20.000 personas aisladas en Malawi por inundaciones

Johannesburgo / Nsanje, 16 de enero de 2015 – Alrededor de 20.000 personas se encuentran aisladas en el sur de Malawi por las inundaciones a las que se enfrenta el país en los últimos días. La ayuda llega con mucha lentitud a la zona y la población está necesitada de comida, agua y atención médica que impida asimismo la extensión de enfermedades contagiosas.

Johannesburgo / Nsanje, 16 de enero de 2015 – Alrededor de 20.000 personas se encuentran aisladas en el sur de Malawi por las inundaciones a las que se enfrenta el país en los últimos días.
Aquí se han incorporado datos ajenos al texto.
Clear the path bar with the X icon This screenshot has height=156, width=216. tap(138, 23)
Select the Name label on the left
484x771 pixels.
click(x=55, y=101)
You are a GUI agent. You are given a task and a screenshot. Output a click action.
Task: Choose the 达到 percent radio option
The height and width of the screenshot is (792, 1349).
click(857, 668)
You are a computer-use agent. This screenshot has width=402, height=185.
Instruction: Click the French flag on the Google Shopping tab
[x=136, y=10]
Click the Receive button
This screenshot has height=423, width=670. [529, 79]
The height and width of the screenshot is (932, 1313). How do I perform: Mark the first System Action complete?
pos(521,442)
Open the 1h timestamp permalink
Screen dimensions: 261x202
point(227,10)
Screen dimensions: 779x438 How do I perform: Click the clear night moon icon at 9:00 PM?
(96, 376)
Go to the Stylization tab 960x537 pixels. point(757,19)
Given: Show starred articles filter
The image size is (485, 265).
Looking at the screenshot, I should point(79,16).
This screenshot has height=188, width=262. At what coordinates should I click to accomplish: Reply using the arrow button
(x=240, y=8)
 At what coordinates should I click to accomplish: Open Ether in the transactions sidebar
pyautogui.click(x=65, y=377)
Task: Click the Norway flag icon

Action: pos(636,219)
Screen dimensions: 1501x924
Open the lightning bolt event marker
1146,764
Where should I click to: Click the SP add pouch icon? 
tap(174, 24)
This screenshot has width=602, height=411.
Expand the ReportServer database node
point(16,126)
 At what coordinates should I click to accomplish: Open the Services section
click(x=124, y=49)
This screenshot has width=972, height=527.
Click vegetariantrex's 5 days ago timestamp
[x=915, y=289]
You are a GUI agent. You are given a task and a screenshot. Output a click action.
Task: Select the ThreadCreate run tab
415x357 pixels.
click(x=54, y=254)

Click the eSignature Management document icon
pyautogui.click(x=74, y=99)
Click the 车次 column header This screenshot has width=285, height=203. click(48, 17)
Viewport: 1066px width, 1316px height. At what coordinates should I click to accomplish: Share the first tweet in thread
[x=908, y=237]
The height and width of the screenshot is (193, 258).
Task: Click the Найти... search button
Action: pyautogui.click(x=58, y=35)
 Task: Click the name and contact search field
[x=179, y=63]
La ayuda llega con mucha lentitud a la zona y la población está necesitada de comida, agua y atención médica que impida asimismo la extensión de enfermedades contagiosas. 
 
Mientras la ayuda humanitaria va llegando poco a poco a los distritos de Chikwawa, donde las aguas han comenzado a retirarse, la gran mayoría de las zonas afectadas sólo son accesibles por helicóptero, lo que dificulta la llegada de efectivos y material. MSF, que lleva actuando en las inundaciones desde el 9 de enero, centra su atención ahora en la ciudad de Nsanje, donde mantiene un proyecto desde hace tiempo, al tiempo que evalúa la manera de acceder a las zonas más remotas y aisladas.
 
“Las inundaciones se están comportando como un maremoto ralentizado, con el río en crecida progresiva hacia su desembocadura, en el sur y Mozambique”, explica Amaury Grégoire, el coordinador general de MSF en Malawi, quien se encuentra en Nsanje evaluando el impacto de la avenida. “La mayor parte de Nsanje y la ribera Este están sumergidas bajo dos o tres metros de agua, lo que ha transformado estas planicies en un lago enorme que se ha tragado casas y puentes. Aunque estas áreas están acostumbradas a las crecidas, los más ancianos del lugar no recuerdan un caso similar”. 
 
Las lluvias han remitido en los últimos días, por lo que se espera que los niveles de agua también disminuyan en los próximos días. Sin embargo, se requieren soluciones a largo plazo para la gente que ha perdido casas y cultivos, en una zona en la que la agricultura es de subsistencia para el 85% de la población. 
 
“Se han dispuesto campos para aquellos que han perdido sus casas, pero la mayoría ha encontrado refugio en casas de amigos o familiares. Las casas de barro que quedan en pie están abarrotadas ahora de gente y con la mayoría de pozos de agua potable contaminados con la crecida, la gente se encuentra en una situación precaria, con déficits higiénicos”, dice Grégoire.
 
MSF ha donado tiendas de campaña y distribuido material básico, mosquitera y equipos de tratamiento de agua. Así mismo ha construido letrinas con el objetivo de prevenir la aparición de enfermedades como el cólera. La organización lleva presente en Malawi desde 1986 donde mantiene tres proyectos de lucha contra el VIH, uno de ellos localizado en Nsanje. Ha actuado anteriormente por inundaciones en 2011, 2012 y 2013.